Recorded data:
----------
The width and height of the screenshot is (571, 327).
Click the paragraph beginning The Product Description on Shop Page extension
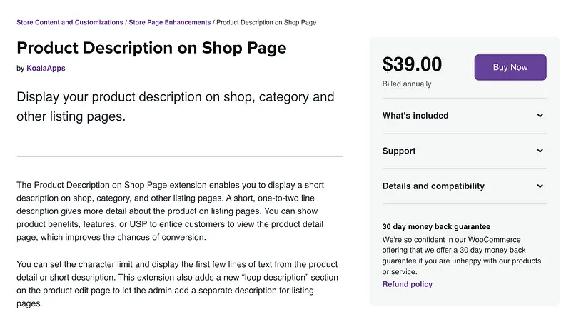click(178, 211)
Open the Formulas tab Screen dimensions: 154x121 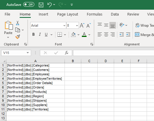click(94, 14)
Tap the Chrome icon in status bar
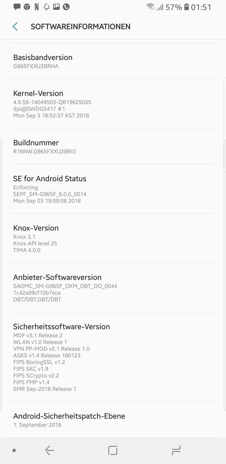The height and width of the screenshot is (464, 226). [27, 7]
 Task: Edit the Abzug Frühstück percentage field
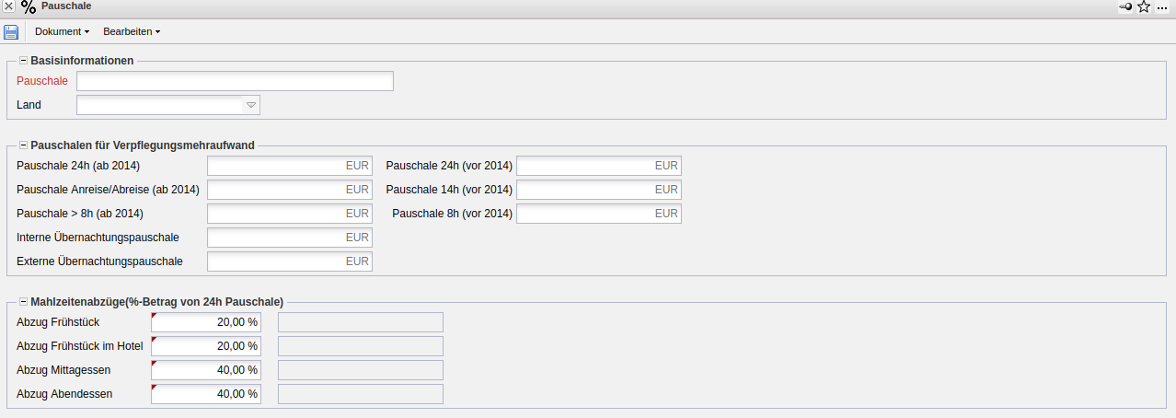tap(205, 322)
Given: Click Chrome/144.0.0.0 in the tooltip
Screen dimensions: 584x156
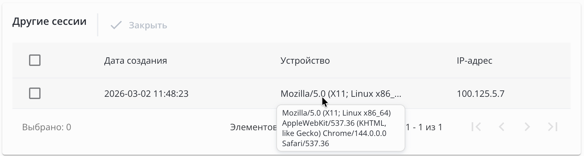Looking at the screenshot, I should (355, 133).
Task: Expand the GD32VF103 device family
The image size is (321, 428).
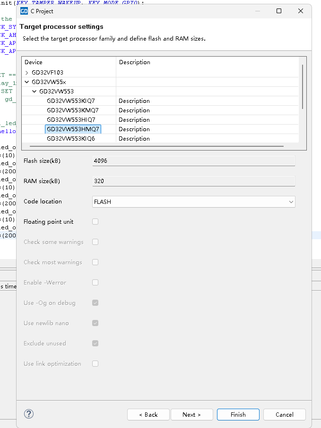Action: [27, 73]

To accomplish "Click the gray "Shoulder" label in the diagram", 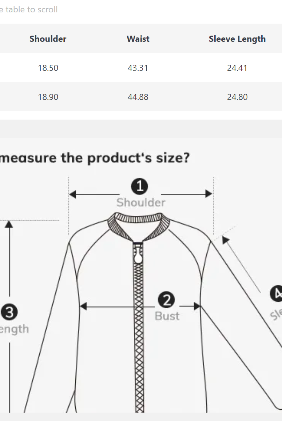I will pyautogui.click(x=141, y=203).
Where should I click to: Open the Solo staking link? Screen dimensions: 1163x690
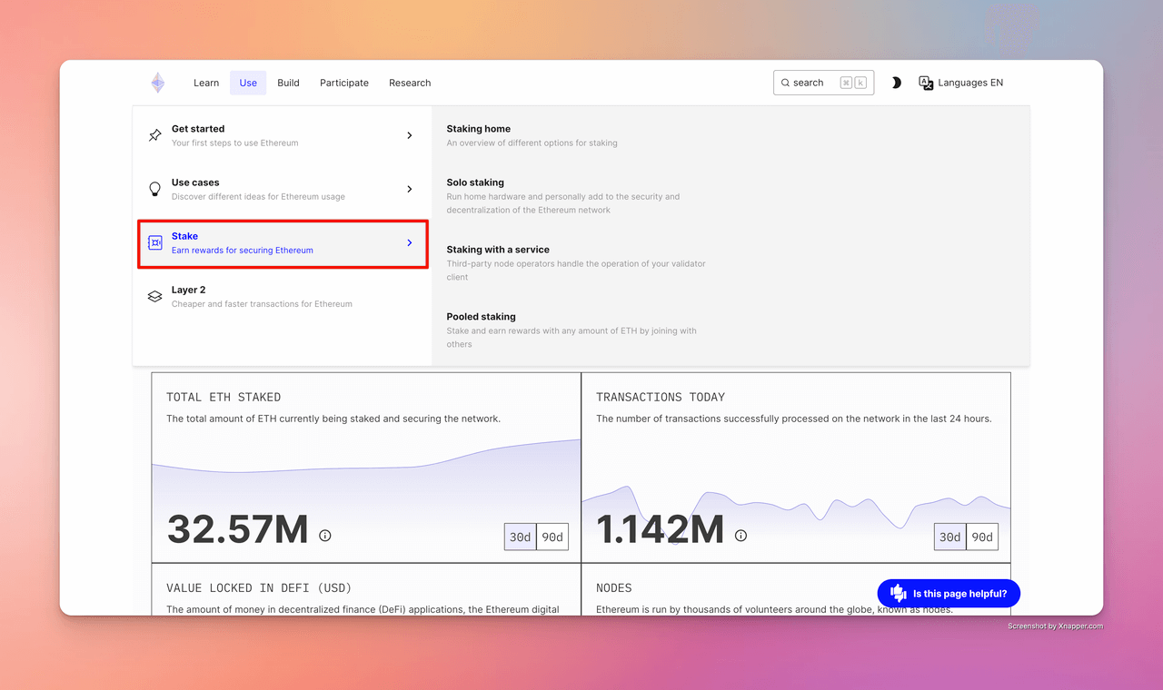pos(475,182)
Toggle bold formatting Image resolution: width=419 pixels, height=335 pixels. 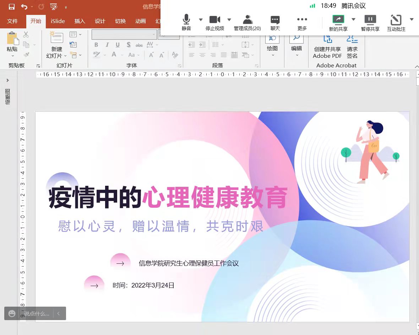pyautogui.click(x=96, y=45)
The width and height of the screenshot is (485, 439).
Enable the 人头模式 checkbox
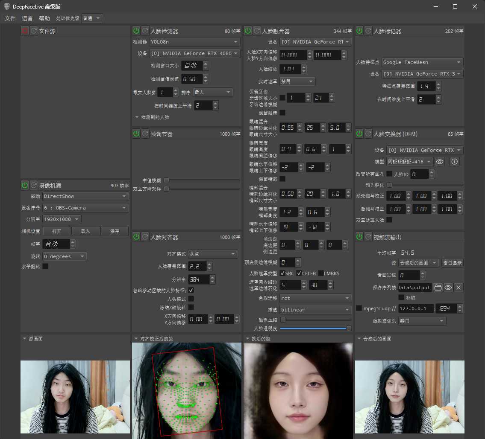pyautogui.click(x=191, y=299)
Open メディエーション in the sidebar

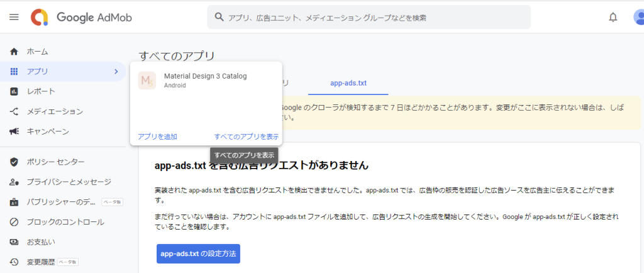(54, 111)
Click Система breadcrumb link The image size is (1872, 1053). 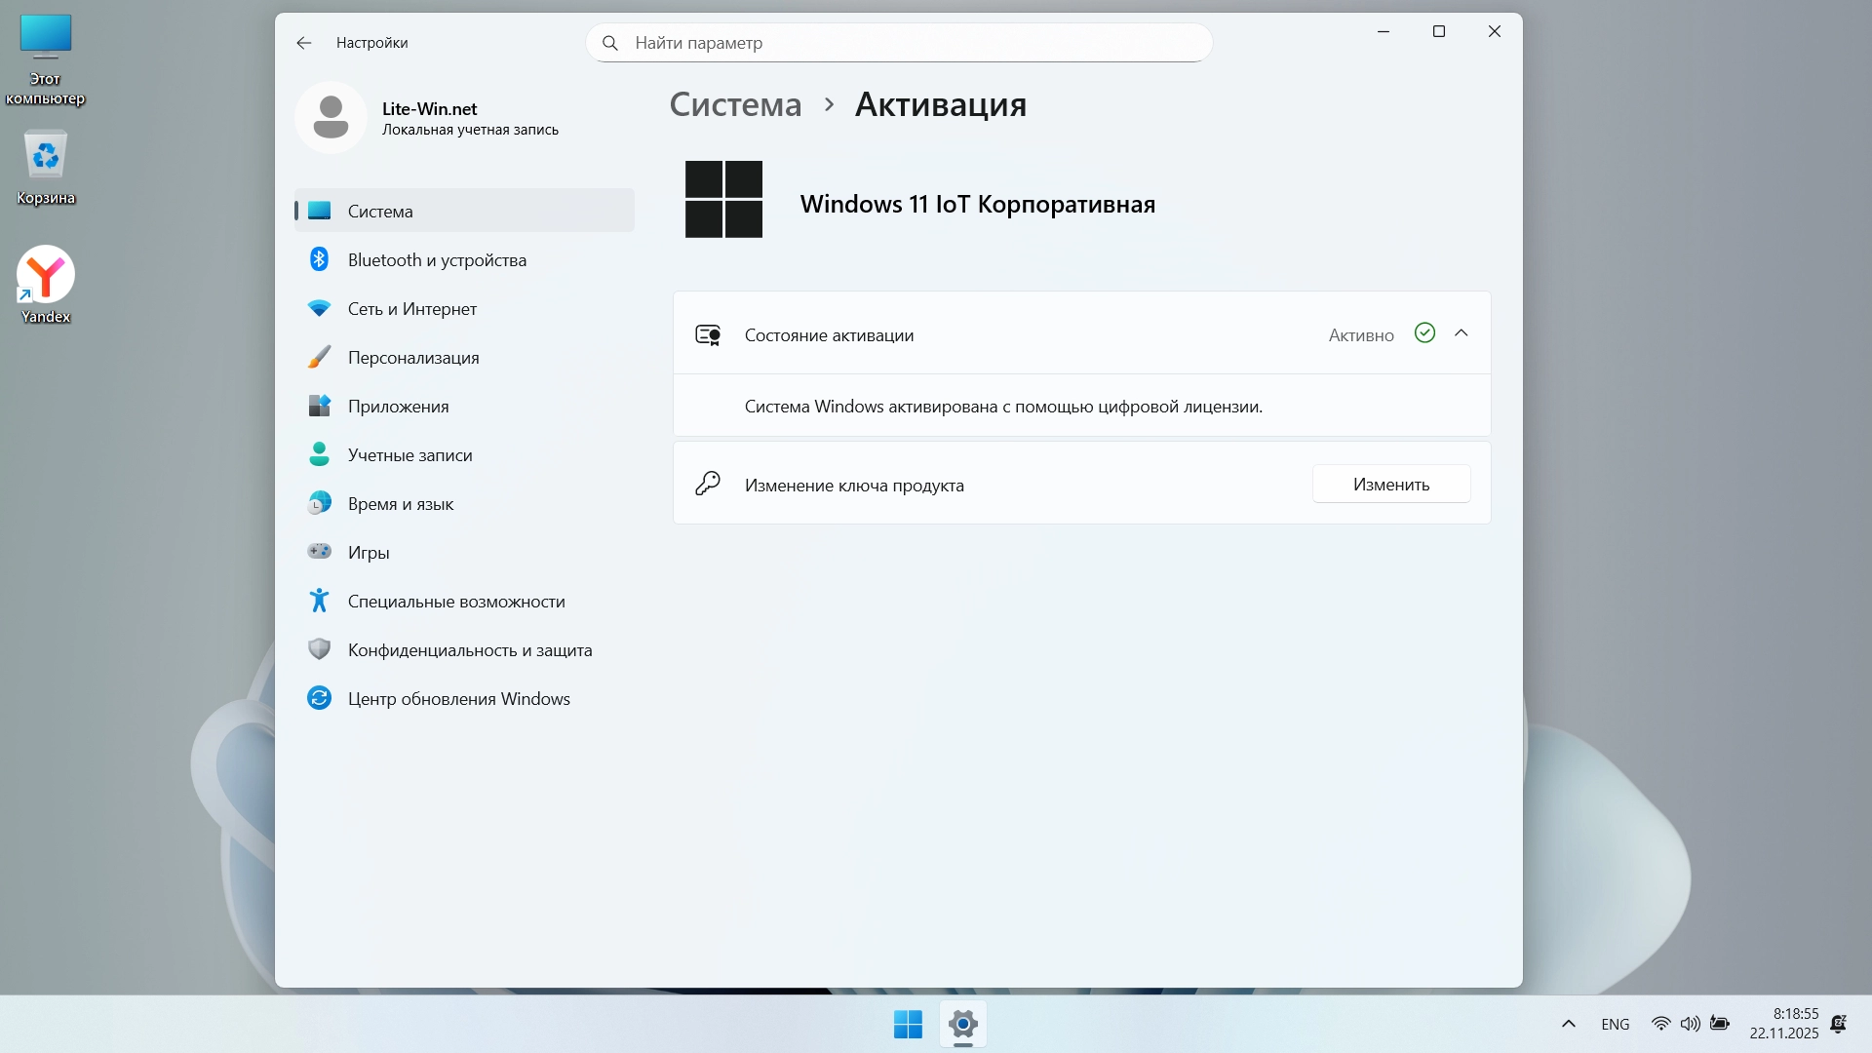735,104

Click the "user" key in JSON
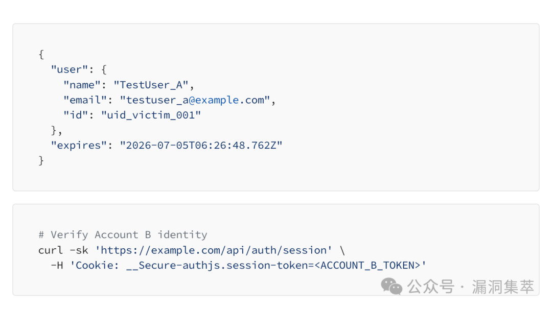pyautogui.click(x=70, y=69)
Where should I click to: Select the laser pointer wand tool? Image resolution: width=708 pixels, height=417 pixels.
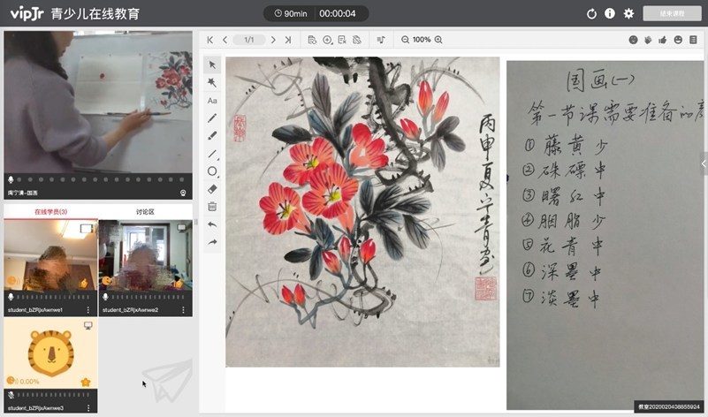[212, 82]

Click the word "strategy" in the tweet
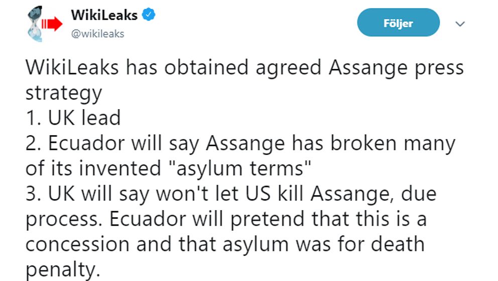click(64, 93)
----------
EXERCISE: Copy the records word for word, starting at the line that contains "Where should I click to: Select" and continuing through the last line of the records. Omit the pictures from your copy.

EXERCISE ANSWER:
Where should I click to: Select the laser pointer wand tool? Image resolution: width=708 pixels, height=417 pixels.
[212, 82]

Click the word "strategy" in the tweet
click(64, 93)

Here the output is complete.